Poor air quality caused by pollution will have a detrimental affect on people’s health throughout west London.
There is also the question of safety. Britain’s skies are already congested with 5,000 aircraft movements taking place every day.
The problem is even more acute in the south east because of the close proximity of four main airports – Heathrow, Luton, Gatwick and Stansted.
Safety issues
The risks of a serious accident, including mid-air collision, is increasing and the recent crash of a small executive jet in Farnborough highlights the dangers of routeing aircraft over populated areas.
Already NATS (National Air Traffic Services) have had to redraw the aircraft map of the south east due to the increase in air traffic even without the third runway at Heathrow and a second runway proposed at Stansted.
There are also environmental concerns arising from airport expansion. At present pollution from aircraft accounts for 6.3% of all CO2 emissions in the UK although this calculation does not take into account the extra emissions from aircraft re-routed and delayed because of congestion. CO2 emissions from high altitudes also have a greater impact because the pollution gets closer to the upper atmosphere which has a greater warming affect on the planet.
Big business of course regards air travel as a highly profitable investment. BAA, which runs Heathrow and several other UK airports, was taken over last year by the Spanish firm Grupo Ferrovial for £10 billion using £9 billion of borrowed money. The new owners are enthusiastic proponents of airport expansion because of the high profits to be made from airports.
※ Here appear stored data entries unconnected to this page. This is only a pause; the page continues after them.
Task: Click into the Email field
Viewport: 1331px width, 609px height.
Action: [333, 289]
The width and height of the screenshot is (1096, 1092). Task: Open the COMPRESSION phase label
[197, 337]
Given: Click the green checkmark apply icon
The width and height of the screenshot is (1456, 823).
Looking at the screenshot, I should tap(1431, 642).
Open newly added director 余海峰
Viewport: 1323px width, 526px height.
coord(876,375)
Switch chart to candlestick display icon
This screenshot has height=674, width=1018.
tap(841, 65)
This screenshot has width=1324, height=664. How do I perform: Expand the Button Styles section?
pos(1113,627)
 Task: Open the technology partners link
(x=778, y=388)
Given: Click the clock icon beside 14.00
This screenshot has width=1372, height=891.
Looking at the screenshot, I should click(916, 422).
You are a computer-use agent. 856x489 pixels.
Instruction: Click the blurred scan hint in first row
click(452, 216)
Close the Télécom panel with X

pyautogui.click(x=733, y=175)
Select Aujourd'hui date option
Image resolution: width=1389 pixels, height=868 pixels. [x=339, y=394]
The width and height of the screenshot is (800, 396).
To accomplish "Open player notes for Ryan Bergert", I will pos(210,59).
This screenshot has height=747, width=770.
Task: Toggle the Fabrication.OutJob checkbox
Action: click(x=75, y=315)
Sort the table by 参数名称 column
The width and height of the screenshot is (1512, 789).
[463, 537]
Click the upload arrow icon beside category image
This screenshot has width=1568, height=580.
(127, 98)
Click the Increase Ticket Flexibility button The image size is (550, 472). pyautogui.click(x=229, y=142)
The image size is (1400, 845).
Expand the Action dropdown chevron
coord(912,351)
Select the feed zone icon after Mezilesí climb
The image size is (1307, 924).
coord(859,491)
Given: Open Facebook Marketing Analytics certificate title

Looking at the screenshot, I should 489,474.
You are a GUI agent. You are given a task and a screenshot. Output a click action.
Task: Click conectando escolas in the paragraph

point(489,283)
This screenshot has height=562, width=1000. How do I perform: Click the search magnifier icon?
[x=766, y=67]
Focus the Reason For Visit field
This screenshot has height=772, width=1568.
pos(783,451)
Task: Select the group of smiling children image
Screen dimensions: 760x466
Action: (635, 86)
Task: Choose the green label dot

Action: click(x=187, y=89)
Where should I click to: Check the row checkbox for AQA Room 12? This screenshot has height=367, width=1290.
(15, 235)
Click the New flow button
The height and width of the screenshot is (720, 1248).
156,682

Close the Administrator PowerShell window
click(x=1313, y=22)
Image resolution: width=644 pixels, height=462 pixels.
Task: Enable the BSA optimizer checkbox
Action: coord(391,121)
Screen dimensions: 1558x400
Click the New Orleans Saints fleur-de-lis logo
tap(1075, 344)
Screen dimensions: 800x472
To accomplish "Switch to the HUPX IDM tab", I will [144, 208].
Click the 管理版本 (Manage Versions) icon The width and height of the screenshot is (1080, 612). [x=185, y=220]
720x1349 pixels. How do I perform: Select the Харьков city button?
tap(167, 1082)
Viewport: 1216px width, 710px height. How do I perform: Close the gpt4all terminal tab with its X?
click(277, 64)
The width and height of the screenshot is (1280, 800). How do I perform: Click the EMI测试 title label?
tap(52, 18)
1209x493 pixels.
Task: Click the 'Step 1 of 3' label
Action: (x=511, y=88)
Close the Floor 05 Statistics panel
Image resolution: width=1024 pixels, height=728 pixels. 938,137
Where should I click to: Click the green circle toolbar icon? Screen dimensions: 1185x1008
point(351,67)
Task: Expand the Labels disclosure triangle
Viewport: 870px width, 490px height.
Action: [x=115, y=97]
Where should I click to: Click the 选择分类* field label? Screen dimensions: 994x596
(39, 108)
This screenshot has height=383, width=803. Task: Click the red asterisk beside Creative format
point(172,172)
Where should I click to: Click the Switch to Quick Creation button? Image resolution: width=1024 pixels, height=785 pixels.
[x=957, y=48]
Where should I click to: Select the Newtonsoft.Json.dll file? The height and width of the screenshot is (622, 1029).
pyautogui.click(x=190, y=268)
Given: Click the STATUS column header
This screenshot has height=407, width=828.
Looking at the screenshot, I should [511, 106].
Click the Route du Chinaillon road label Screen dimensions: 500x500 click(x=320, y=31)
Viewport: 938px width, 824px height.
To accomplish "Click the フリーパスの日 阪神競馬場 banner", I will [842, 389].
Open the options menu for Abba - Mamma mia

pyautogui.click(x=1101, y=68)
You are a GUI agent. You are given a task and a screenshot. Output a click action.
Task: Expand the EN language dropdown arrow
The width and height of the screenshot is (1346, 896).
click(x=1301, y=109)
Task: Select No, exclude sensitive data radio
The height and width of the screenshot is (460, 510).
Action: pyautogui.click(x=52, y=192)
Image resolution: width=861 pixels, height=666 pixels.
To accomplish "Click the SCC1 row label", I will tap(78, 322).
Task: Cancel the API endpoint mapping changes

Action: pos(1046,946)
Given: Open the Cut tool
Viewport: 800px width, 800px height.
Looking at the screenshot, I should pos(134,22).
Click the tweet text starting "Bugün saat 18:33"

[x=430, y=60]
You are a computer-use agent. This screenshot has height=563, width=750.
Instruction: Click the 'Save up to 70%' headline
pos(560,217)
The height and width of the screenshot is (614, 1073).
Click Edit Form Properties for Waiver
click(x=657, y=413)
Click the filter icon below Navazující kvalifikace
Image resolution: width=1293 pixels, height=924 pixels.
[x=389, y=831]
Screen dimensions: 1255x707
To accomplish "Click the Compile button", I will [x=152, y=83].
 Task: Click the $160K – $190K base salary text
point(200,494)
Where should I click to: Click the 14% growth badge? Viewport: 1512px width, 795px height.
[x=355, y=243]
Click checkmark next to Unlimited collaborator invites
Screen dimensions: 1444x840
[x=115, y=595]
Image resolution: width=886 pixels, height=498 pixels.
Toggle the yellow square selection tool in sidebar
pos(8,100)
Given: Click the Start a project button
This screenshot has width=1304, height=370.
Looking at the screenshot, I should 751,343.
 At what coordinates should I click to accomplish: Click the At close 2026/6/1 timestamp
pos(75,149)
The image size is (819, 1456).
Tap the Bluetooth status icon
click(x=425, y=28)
Heathrow now has as much retail space as Brent Cross shopping centre in north London. Profits extracted from a captive market of passengers are further enhanced by premium prices paid in airport shops and increased security check-in times. No doubt the recent delays at T5 have been of great advantage to these retail outlets, with some people accusing BAA of being more interested in shops than in putting people onto planes.
Further attempts at attacking the pay and conditions and staffing levels of the workforce at Heathrow are also inevitable as the new owners of BAA try to increase profit margins to pay off its huge debt obligations.
Various environmental groups are opposed to the third runway, but there is a risk that workers at Heathrow could be alienated by some of the arguments and methods that the protesters use. 70,000 workers are employed at Heathrow which hosts the largest single-site workforce in Britain, with thousands more in the surrounding area dependent on the airport. The prosperity of thousands of workers therefore depends at present on the airport and its expansion.
Planning
It is the job of socialists to sensitively take up the concerns of environmental protesters, airport workers and passengers by patiently explaining our programme on the issues of airport expansion.
We argue for all transport to be brought back into public ownership, including BAA, BA and Britain’s railways but this time under democratic workers’ control and management. This would allow transport to be planned for people’s needs and to safeguard the environment rather than the need to make profits.
Huge investments are required to upgrade the whole of Britain’s transport system, not something that private ownership will take up. At present, for instance, there are no plans to build any more high speed railway lines in Britain or to link up with the rest of Europe’s rail networks, thereby eliminating the need for short-haul flights.
The oldest and one of the most expensive and overcrowded railway systems in the world, means that many people have little choice but to travel by plane.
There are some who argue that aircraft are more fuel efficient and less noisy now. For instance, the new Airbus A380 super-jumbo is reported to use 20% less fuel per passenger than a conventional airliner and most airliners are four time less noisy than 40 years ago.
But compared to other forms of transport, aeroplanes are less efficient. Estimates put a Eurostar train travelling from London to Paris as being ten times more fuel efficient than the equivalent aircraft flight.
Air travel has brought the world closer together and working class and middle class people have benefited from cheap flights. Therefore a democratically planned and publicly owned transport system would have to invest huge amounts into developing all alternatives and also a less polluting – and eventually non-polluting – mode of air travel.